▶ _Work request 1_
In the listing below, starting at the line containing "Identify the location" and ending at the final line of the listing, switch every "screenshot" to "screen capture" and leave everything else unchanged. Reproduce only those lines, and omit the pictures.

▶ _Text block_
* * * * * * *
The age will vary a bit, but somebody has just been given the ultimatum I was: "Either build a pen or get rid of that dog! I'm tired of all this digging and chewing!"

As lazy as I am, I chose to build a pen. There are many other people who are willing to give up on a dog rather than honoring their  commitment to it. Probably better for the dog that they bail anyway.


----------



## JDARRACOTT (Jul 10, 2011)

I know it's hard but you have to crate them if he is going to a inside dog. Putting them in a room by themself is asking for trouble. I learned that when i lost two sets of turkey fans, feet and beards one of which was a double beard. Or just spend a lot of time at home depot.


----------



## Jim P (Jul 13, 2011)
* * * * * * *
▶ _Records to process_

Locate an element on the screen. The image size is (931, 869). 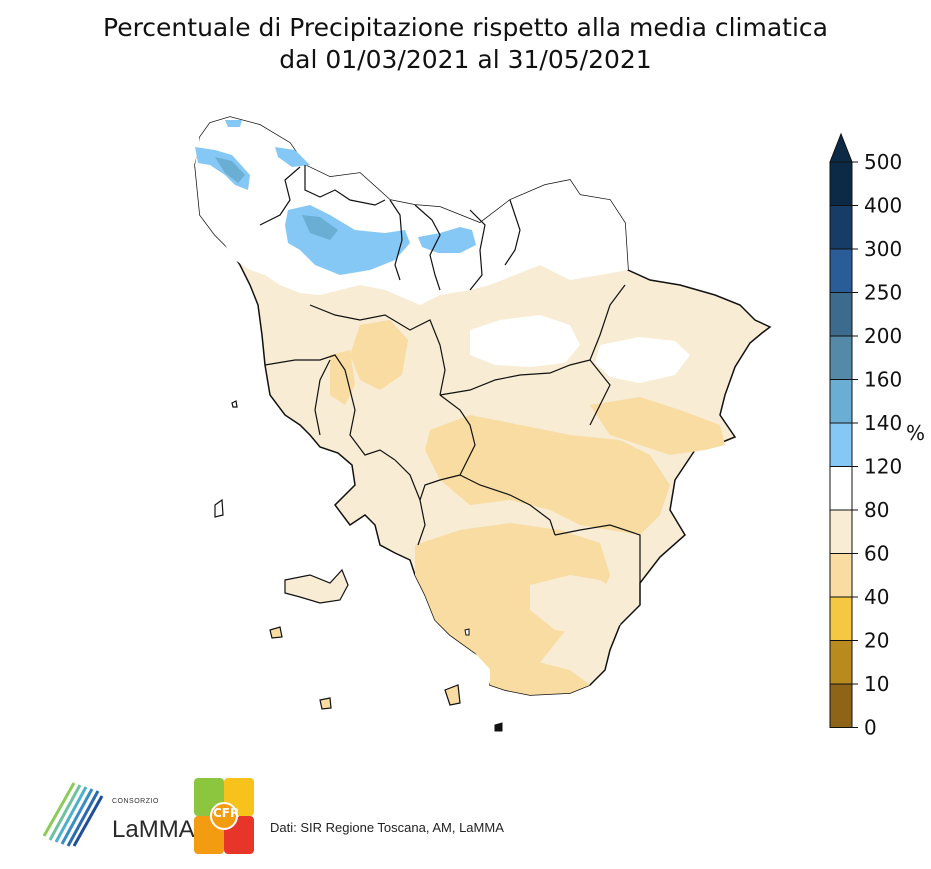
zone-white-florence is located at coordinates (525, 341).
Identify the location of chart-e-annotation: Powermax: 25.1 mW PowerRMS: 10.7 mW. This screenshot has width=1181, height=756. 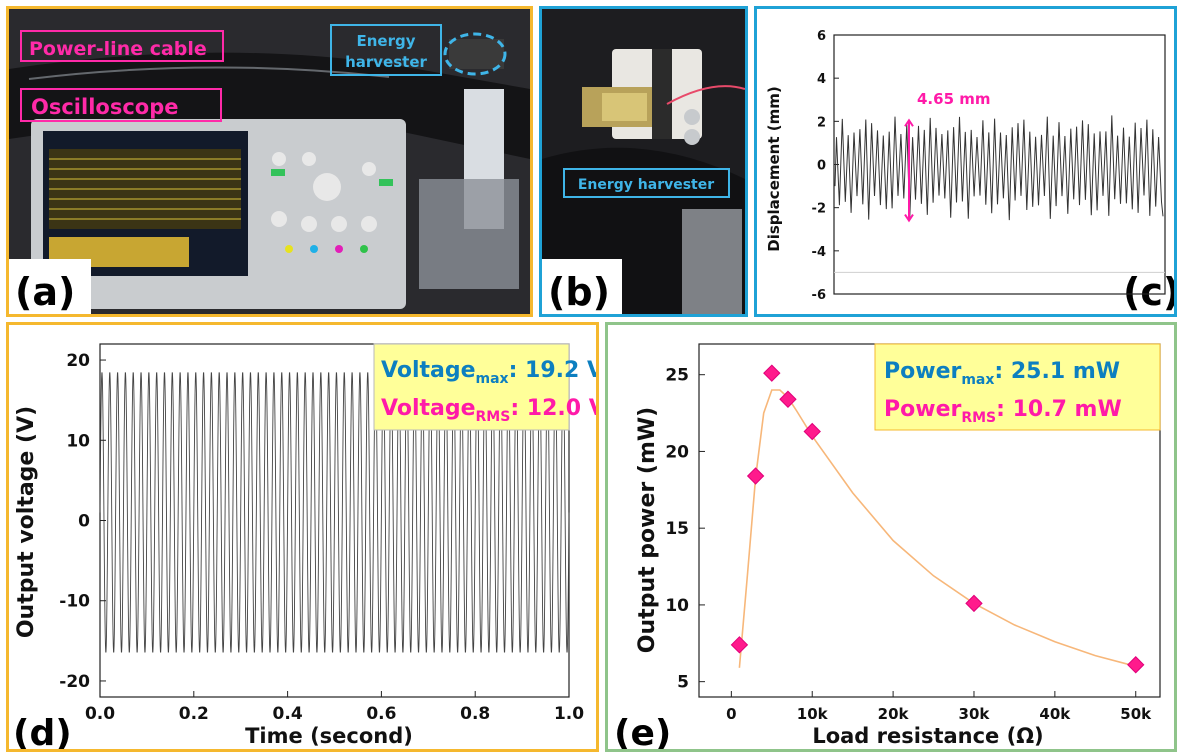
(1018, 387).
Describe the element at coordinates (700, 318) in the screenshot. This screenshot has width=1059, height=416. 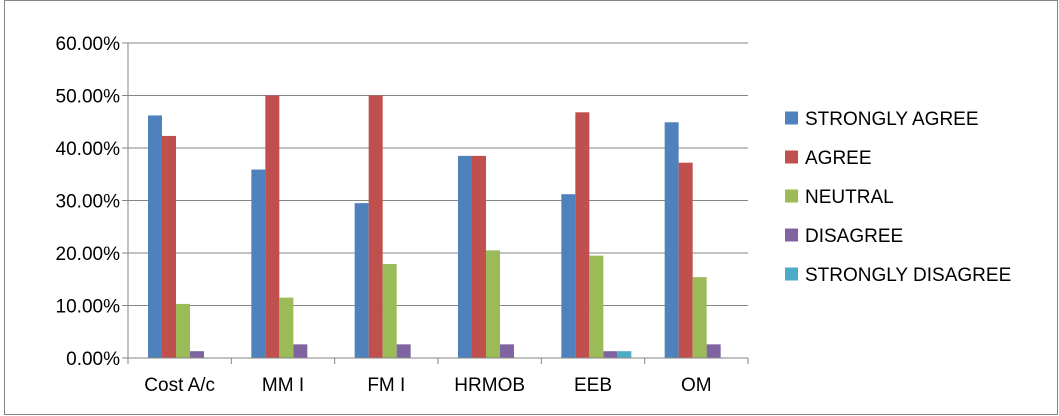
I see `bar-neutral-om` at that location.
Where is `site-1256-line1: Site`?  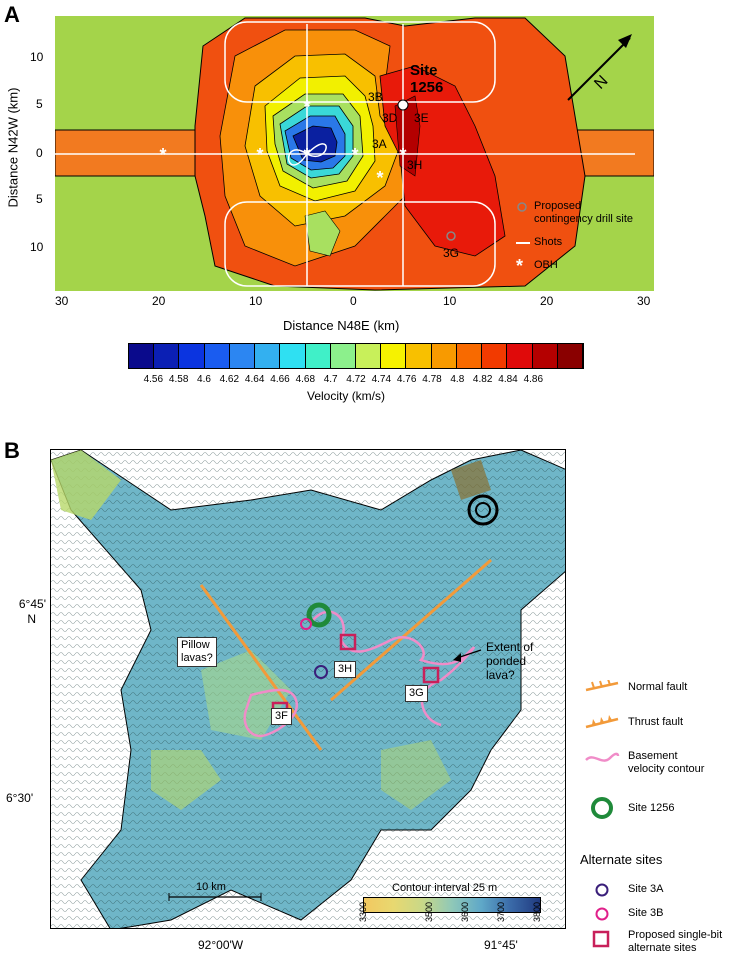
site-1256-line1: Site is located at coordinates (424, 70).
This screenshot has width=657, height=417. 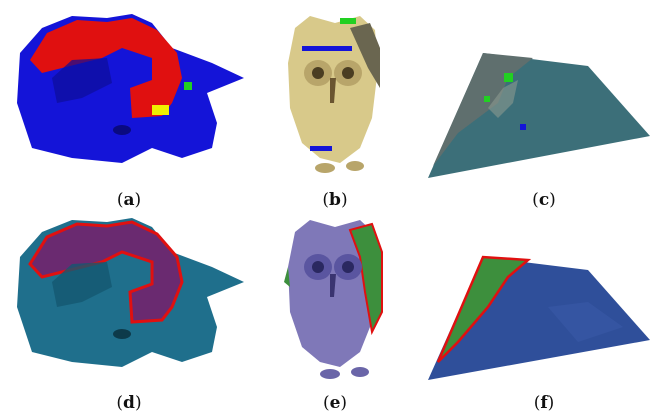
* * * * * * *
▶ _Work request 2_
Answer these questions about the forum thread on dog pens:
(a) What did the first poster choose to do after the ultimatum?
(b) What did JDARRACOTT lose from leaving a dog alone in a room?
(c) On what date did JDARRACOTT post?

▶ _Task response 1_
Identify the location of chart-e-annotation: Powermax: 25.1 mW PowerRMS: 10.7 mW. This screen capture has width=1181, height=756. 
(1018, 387).
Describe the element at coordinates (700, 318) in the screen capture. This screen capture has width=1059, height=416. 
I see `bar-neutral-om` at that location.
Where is `site-1256-line1: Site`?  
site-1256-line1: Site is located at coordinates (424, 70).
This screen capture has width=657, height=417. 

▶ _Task response 2_
(a) Build a pen.
(b) Two sets of turkey fans, feet and beards, one of which was a double beard.
(c) Jul 10, 2011.